Anos 90: Programas como “Domingão do Faustão”, “Domingo Legal” ou até mesmo o “Programa Silvio Santos” consolidam a cultura do entretenimento de massa, mas sem espaço para discussões críticas sobre diversidade e inclusão. Surge, no entanto, o “Castelo Rá-Tim-Bum” na TV Cultura, que, de forma pioneira, começa a introduzir temas como diversidade e inclusão de maneira mais lúdica.

A Transição para o Século XXI: O Despertar para Novas Vozes

Com a chegada do novo milênio e o advento da internet, a sociedade começou a questionar as antigas estruturas e a demandar por maior inclusão e representatividade.
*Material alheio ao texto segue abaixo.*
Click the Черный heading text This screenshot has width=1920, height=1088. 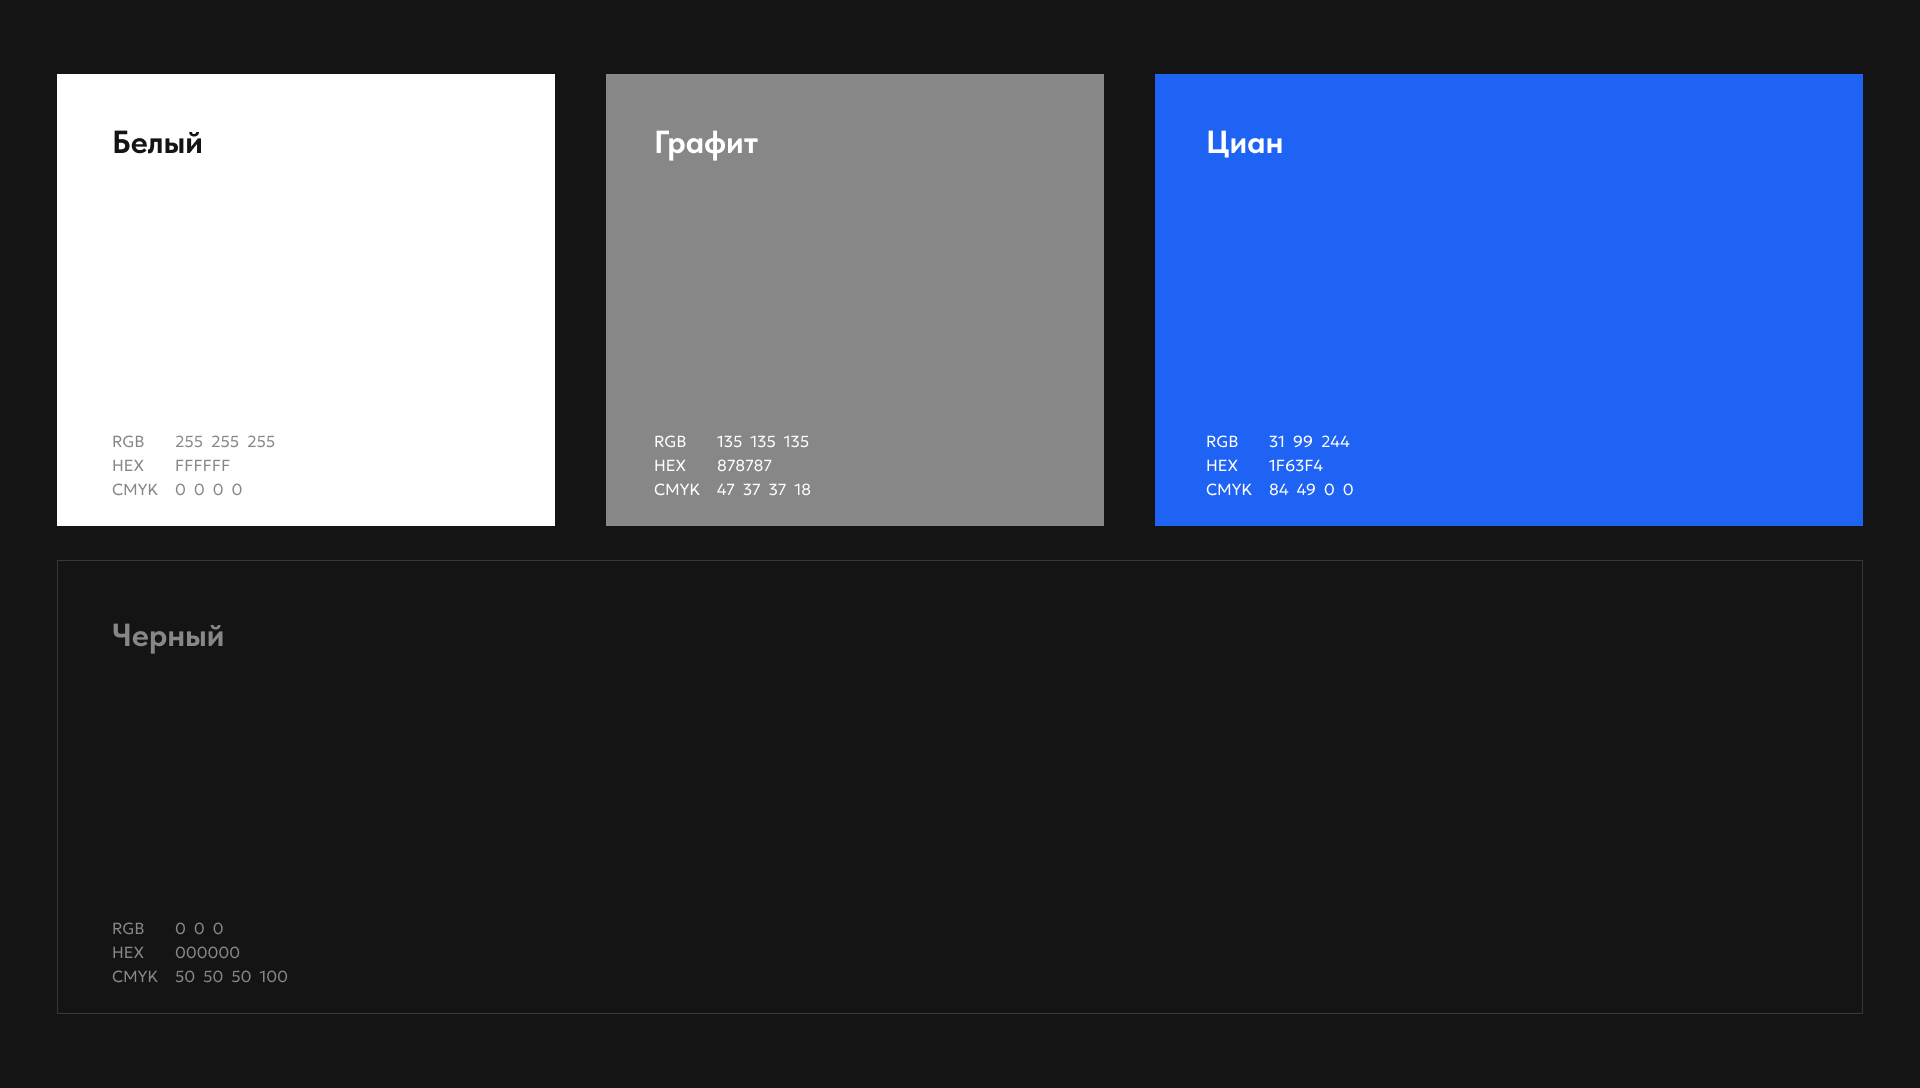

Os movimentos feministas, negros, indígenas, LGBTQIAP+ e de PCD ganharam força, exigindo espaço e voz tanto na sociedade quanto na mídia. A televisão aberta, outrora intocável, começou a sentir a pressão para se adaptar às novas realidades.

Linha do Tempo:

Anos 2000: A TV por assinatura e a internet ampliam as vozes disponíveis, mas a TV aberta ainda luta para se manter relevante. Reality shows como “Big Brother Brasil” começam a introduzir discussões sobre diversidade, ainda que de maneira inicial e muitas vezes controversa. A Globo exibe novelas como “O Clone”, que aborda temas como a islamofobia, mas sem aprofundar discussões sobre representatividade negra ou LGBTQIAP+.
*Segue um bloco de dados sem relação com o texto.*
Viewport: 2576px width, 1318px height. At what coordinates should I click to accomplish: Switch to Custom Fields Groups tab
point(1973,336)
Anos 2010: Com a ascensão das redes sociais e do streaming, a pressão por inclusão cresce. Novelas e programas começam a incluir personagens negros, LGBTQIAP+ e PCD com mais destaque, embora ainda de forma tímida. A audiência da TV aberta começa a se fragmentar, e novos formatos são experimentados para se conectar com uma sociedade em transformação.

A TV na Atualidade: Desafios e Oportunidades em um Novo Cenário

Hoje, a televisão aberta enfrenta uma realidade onde a inclusão, representatividade e a luta contra o patriarcado se tornaram temas centrais na sociedade. As antigas estruturas estão sendo desafiadas, e a televisão precisa se adaptar para sobreviver. Programas e novelas começam a refletir uma sociedade mais diversa, mas o processo ainda é lento e enfrenta resistências. A audiência, agora fragmentada, busca conteúdos que se conectem com suas realidades e experiências.

A morte de Silvio Santos simboliza o fim de uma televisão que, por décadas, refletiu uma visão limitada do que era ser brasileiro. No entanto, também abre espaço para uma nova era, onde a televisão pode e deve ser um espaço de construção de narrativas mais inclusivas, representativas e questionadoras das antigas estruturas de poder.

Linha do Tempo:

Anos 2020: A pandemia acelera o uso do streaming e redes sociais, e a TV aberta se vê desafiada a se reinventar. Surgem discussões mais profundas sobre representatividade, e programas começam a abordar temas de gênero, raça e diversidade com maior seriedade.

2024: A morte de Silvio Santos marca o fim de uma era e o início de outra, onde a televisão precisa se alinhar às novas demandas por justiça social, igualdade de gênero, diversidade e inclusão.

O futuro da TV brasileira está intrinsecamente ligado à evolução tecnológica e à demanda por conteúdos mais interativos e inclusivos. A TV aberta, tradicionalmente uma via de mão única, está se transformando em uma plataforma interativa, onde o espectador não é apenas um consumidor passivo, mas um participante ativo na construção da narrativa. Com a integração de tecnologias como a inteligência artificial, realidade aumentada e o 5G, a TV aberta interativa permitirá uma personalização inédita de conteúdos, oferecendo experiências imersivas e conectadas às demandas contemporâneas por representatividade e diversidade. Essa transformação não só renovará o formato tradicional da televisão, como também abrirá novas oportunidades para a inclusão de vozes diversas e a exploração de temas que refletem as complexas realidades da sociedade brasileira atual.

A TV aberta dos anos 80 e 90 será lembrada como um período de ouro, mas também como uma época em que certas vozes foram silenciadas. Hoje, a televisão enfrenta o desafio de se reinventar em uma sociedade que exige inclusão, representatividade e igualdade. O legado de Silvio Santos, com suas conquistas e contradições, permanecerá como um testemunho de um tempo passado. O futuro da TV aberta dependerá de sua capacidade de abraçar a diversidade e de refletir, de forma justa e inclusiva, a realidade de todos os brasileiros.